▶ [INPUT DATA]
★ ★ ★ ★ ★
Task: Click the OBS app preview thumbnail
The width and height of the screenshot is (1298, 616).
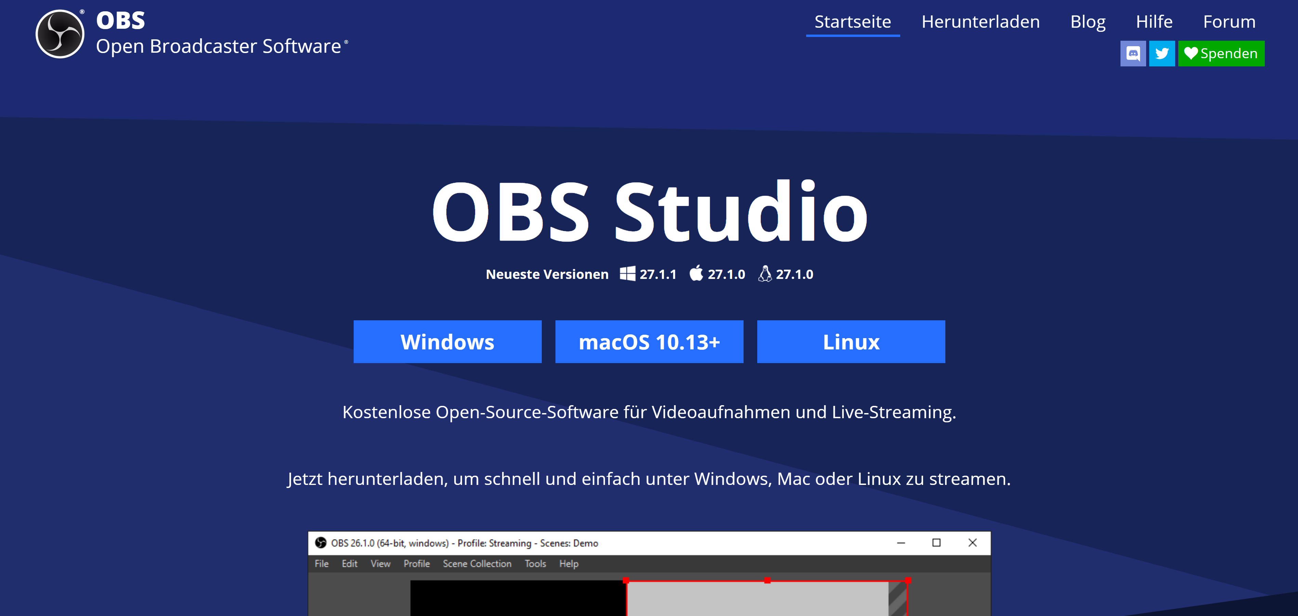Action: pos(649,580)
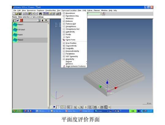Click the Save floppy disk icon
Screen dimensions: 165x125
pos(20,14)
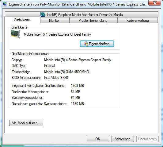The image size is (163, 147).
Task: Click the Chiptyp value text
Action: [x=78, y=60]
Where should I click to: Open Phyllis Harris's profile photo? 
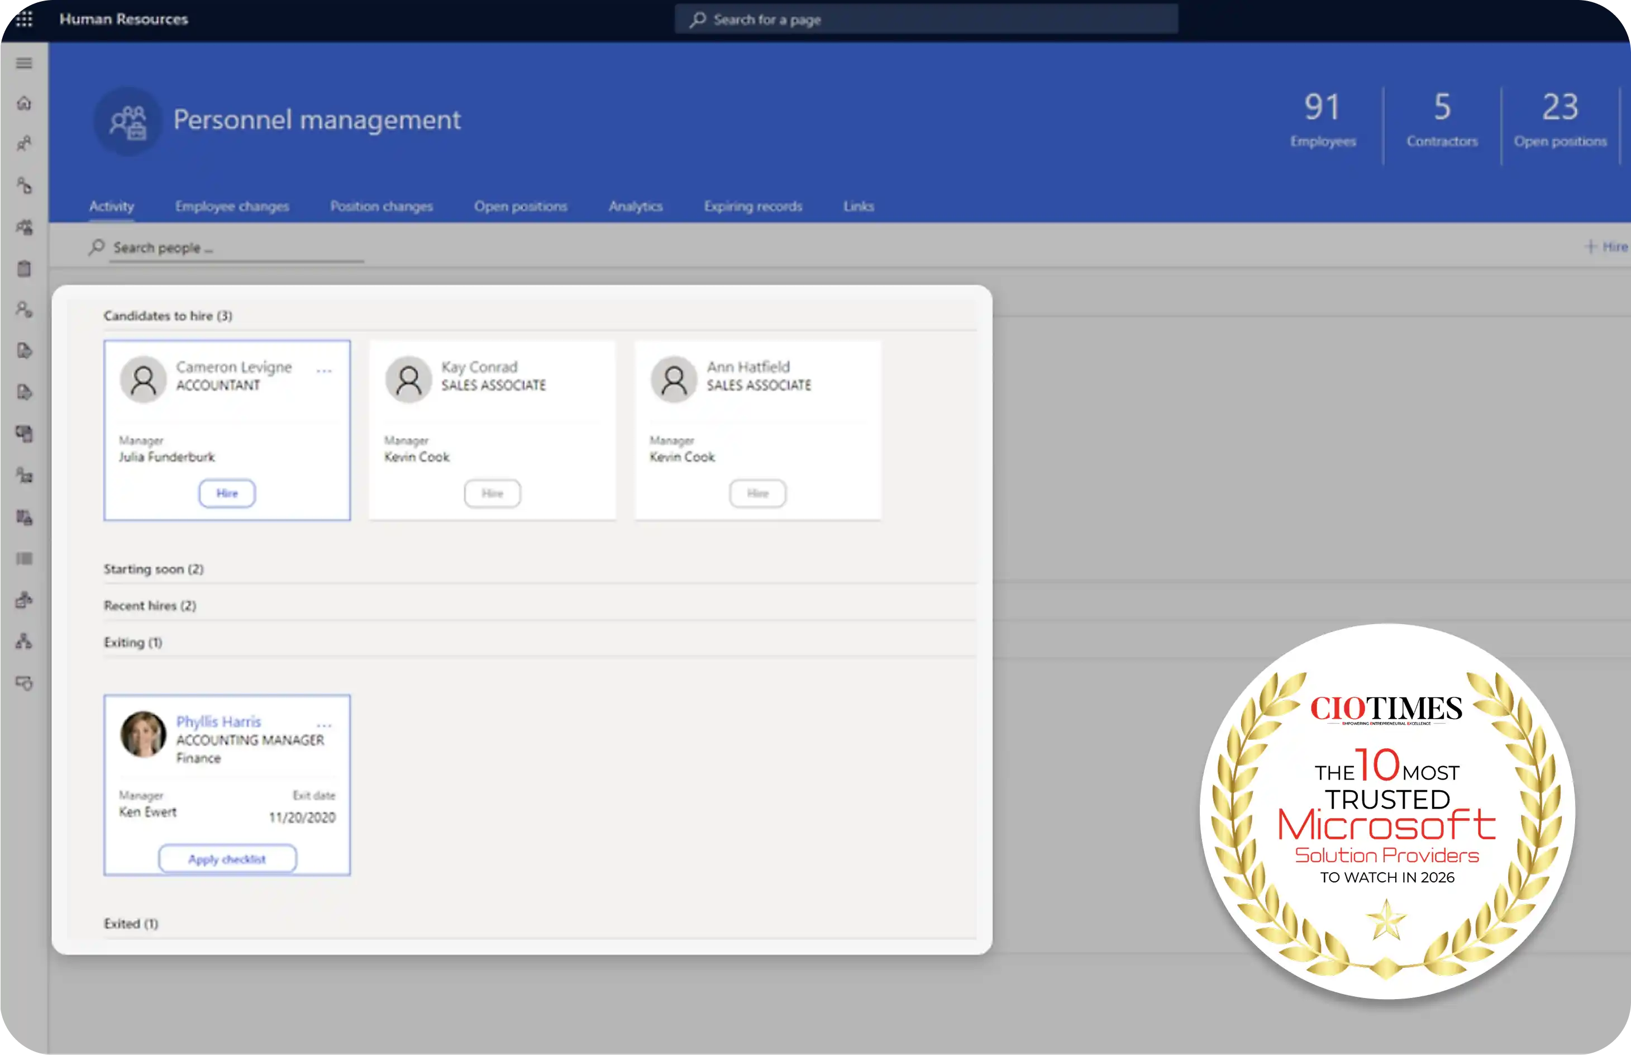click(143, 734)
★ ★ ★ ★ ★
Copy out every line of the records above word for word, but leave the pictures out.

Task: Click the OBS app preview thumbnail
The width and height of the screenshot is (1298, 616).
Action: pos(649,580)
Click the Save floppy disk icon
Screen dimensions: 165x125
pos(20,14)
The image size is (163, 147).
Task: Click the Chiptyp value text
Action: [x=78, y=60]
Where should I click to: Open Phyllis Harris's profile photo? 
click(143, 734)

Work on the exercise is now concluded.